Tiga Hakim Pembebas Kasus Korupsi CPO Diduga Terima Suap Rp 22,5 Miliar
By Cecep Mahmud
14 Apr 2025

Hakim pembebas kasus korupsi ekspor CPO, Ali Muhtarom dan Agam Syarif Baharudin dikawal petugas kejaksaan menuju mobil tahanan. (tangkap layar)
LBJ - Tiga hakim yang memberikan vonis lepas terhadap terdakwa korporasi dalam kasus korupsi ekspor crude palm oil (CPO) atau bahan baku minyak goreng ditetapkan sebagai tersangka oleh Kejaksaan Agung (Kejagung). Mereka diduga menerima uang suap dengan total nilai Rp 22,5 miliar terkait putusan tersebut.
Informasi ini disampaikan oleh Direktur Penyidikan (Dirdik) Jaksa Agung Muda Tindak Pidana Khusus (Jampidsus) Kejagung, Abdul Qohar.
Ketiga hakim tersebut adalah Agam Syarif Baharudin, Ali Muhtarom, dan Djuyamto. Mereka diduga bersekongkol dengan sejumlah pihak, termasuk Muhammad Arif Nuryanta yang saat itu menjabat sebagai Wakil Ketua Pengadilan Negeri (PN) Jakarta Pusat.
Kasus ini bermula dari upaya pengacara terdakwa korporasi, Ariyanto Bakri, untuk "mengurus" perkara kliennya melalui panitera muda PN Jakarta Utara, Wahyu Gunawan.
Wahyu Gunawan kemudian menyampaikan permintaan Ariyanto kepada Muhammad Arif Nuryanta.
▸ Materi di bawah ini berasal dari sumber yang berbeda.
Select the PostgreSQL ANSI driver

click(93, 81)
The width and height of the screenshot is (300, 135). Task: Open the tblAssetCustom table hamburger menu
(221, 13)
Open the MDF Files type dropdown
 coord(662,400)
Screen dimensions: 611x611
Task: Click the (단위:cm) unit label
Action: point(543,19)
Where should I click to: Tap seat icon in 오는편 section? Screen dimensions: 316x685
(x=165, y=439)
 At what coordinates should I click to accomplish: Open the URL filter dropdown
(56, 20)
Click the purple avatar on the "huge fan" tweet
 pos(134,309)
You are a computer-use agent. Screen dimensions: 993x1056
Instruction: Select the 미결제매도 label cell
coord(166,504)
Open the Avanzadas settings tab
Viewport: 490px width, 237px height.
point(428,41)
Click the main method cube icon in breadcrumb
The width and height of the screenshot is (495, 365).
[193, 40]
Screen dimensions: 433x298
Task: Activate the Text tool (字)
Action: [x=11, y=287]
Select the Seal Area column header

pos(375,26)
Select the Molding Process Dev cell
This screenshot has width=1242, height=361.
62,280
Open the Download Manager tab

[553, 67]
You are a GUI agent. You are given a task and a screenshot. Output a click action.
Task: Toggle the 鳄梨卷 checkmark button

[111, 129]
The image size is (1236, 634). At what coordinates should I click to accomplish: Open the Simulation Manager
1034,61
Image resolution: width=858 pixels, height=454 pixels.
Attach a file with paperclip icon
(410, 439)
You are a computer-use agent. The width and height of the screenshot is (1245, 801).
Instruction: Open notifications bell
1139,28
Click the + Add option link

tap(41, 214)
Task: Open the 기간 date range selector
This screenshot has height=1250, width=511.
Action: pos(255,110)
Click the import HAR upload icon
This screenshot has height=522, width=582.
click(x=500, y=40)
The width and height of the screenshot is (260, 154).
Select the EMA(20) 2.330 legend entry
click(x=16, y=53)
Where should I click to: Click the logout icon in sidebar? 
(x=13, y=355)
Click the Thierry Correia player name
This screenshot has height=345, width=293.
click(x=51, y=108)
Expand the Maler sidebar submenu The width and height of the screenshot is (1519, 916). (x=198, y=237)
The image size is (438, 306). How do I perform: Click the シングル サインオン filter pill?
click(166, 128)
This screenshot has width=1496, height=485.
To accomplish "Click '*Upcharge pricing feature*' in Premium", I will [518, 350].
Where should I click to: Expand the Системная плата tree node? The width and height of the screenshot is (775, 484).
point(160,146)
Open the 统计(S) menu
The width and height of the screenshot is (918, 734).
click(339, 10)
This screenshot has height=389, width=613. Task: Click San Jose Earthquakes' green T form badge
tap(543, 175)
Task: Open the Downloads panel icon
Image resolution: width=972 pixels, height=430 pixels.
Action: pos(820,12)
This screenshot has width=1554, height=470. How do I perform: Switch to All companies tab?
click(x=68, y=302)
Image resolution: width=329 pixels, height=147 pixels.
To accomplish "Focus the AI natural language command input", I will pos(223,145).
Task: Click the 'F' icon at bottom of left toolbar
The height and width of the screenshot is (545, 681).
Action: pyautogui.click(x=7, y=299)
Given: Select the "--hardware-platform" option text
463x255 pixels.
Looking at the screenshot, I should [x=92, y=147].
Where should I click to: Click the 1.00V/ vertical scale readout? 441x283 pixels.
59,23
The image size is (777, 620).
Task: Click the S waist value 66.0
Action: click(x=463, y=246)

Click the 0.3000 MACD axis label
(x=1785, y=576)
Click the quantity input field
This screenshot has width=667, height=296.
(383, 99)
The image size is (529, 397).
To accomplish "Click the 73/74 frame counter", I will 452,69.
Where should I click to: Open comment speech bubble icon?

Permintaan tersebut adalah agar terdakwa korporasi divonis onslag atau lepas.
Baca juga: Tiga Hakim Jadi Tersangka Suap Vonis Lepas Kasus Korupsi Ekspor CPO
Arif Nuryanta menyetujui permintaan itu dengan imbalan Rp 60 miliar yang diperuntukkan bagi tiga hakim yang akan mengadili perkara tersebut.
"Muhammad Arif Nuryanta menyetujui permintaan tersebut untuk diputus onslag, namun dengan meminta uang Rp 20 miliar tersebut dikalikan 3 sehingga totalnya Rp 60 miliar," ujar Abdul Qohar dalam konferensi pers di Gedung Kejagung, Senin (14/4/2025) dini hari.
Ariyanto Bakri menyetujui permintaan Arif Nuryanta. Selanjutnya, Arif Nuryanta menunjuk Djuyamto sebagai ketua majelis hakim, serta Agam Syarif Baharudin dan Ali Muhtaro sebagai hakim anggota dalam perkara tersebut.
Setelah penunjukan hakim, terjadi penyerahan uang dari Arif Nuryanta kepada Djuyamto dan Agam Syarif Baharudin senilai Rp 4,5 miliar.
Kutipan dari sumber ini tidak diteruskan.